■ **EXERCISE DIRECTIONS**
Where the listing below reaches the line containing "2216x1098 pixels.", start writing out lines exactly, and stop once the line containing "Click the fifth orange rating star" has been written.

■ **GIVEN RECORDS**

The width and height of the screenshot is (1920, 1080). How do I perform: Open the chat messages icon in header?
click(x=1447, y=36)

* * *

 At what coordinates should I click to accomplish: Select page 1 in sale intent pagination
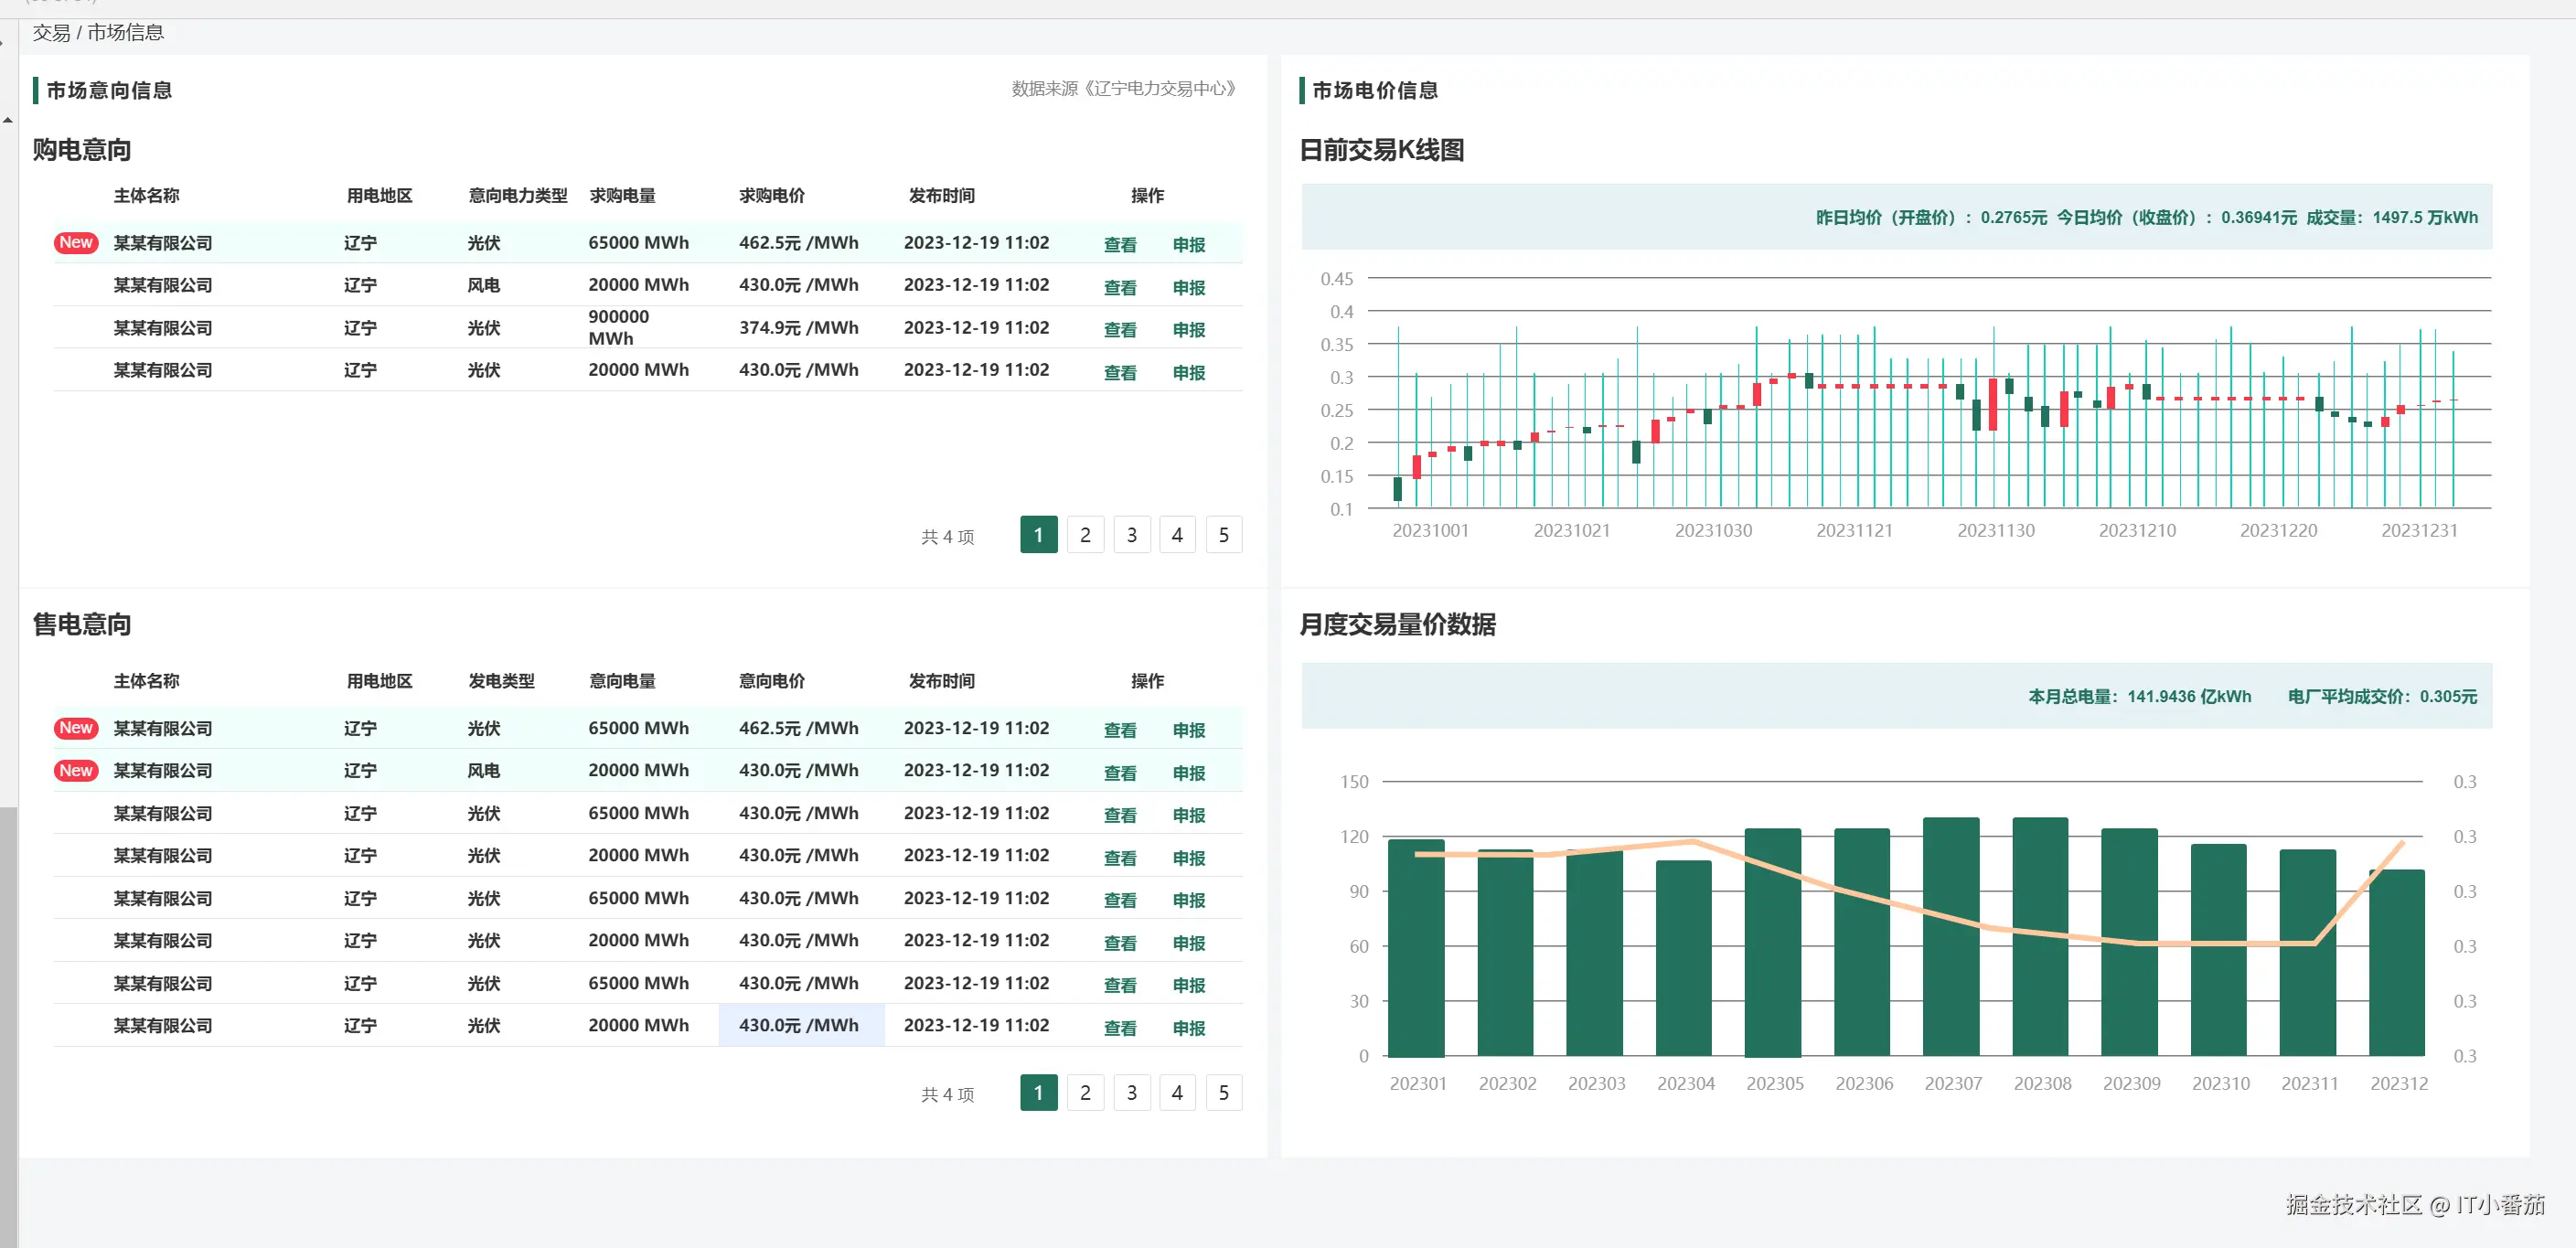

==

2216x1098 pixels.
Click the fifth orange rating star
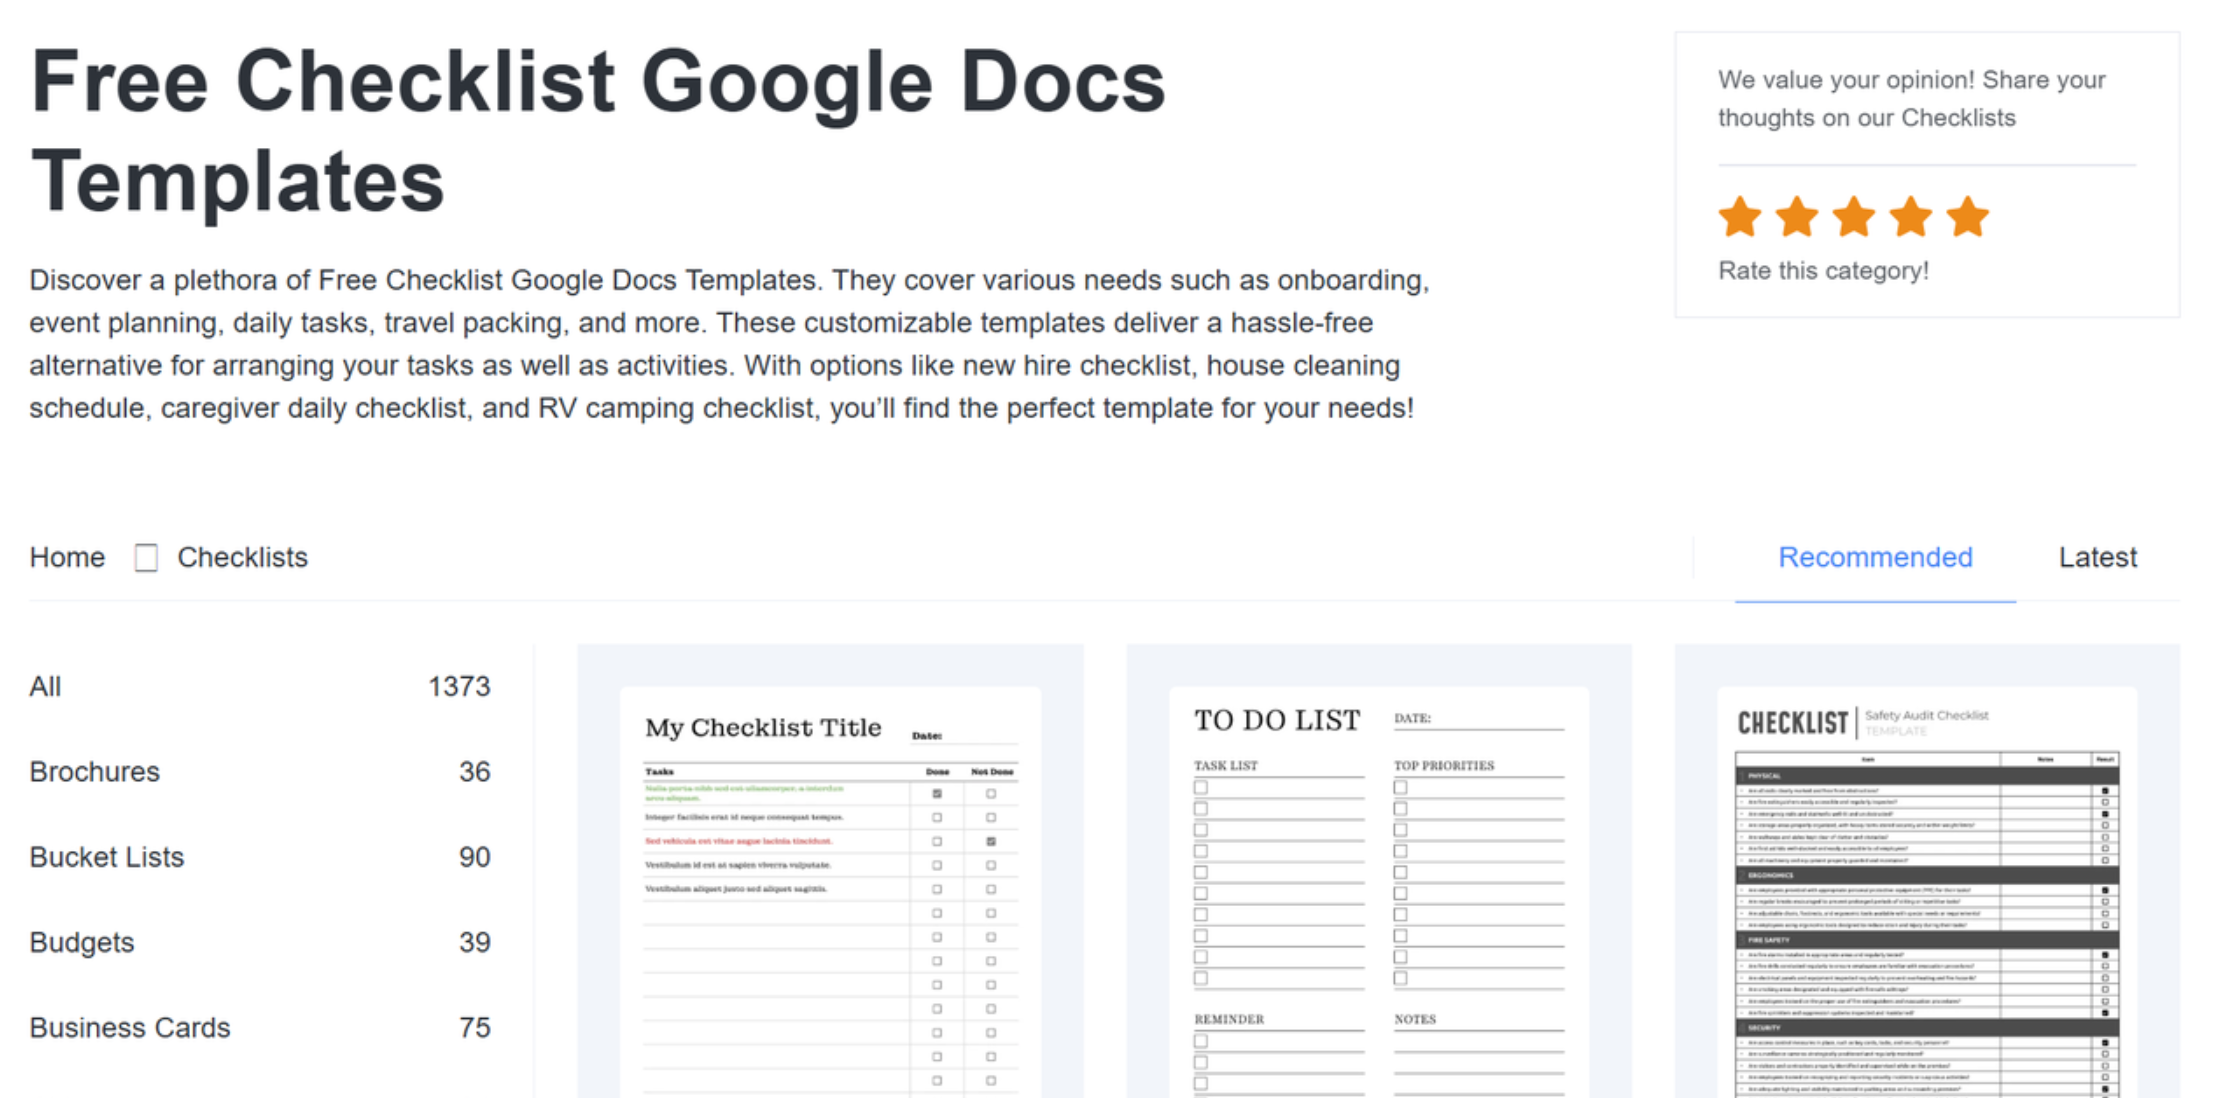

■ **RESULT OF THE TASK**
2216x1098 pixels.
Click the fifth orange rating star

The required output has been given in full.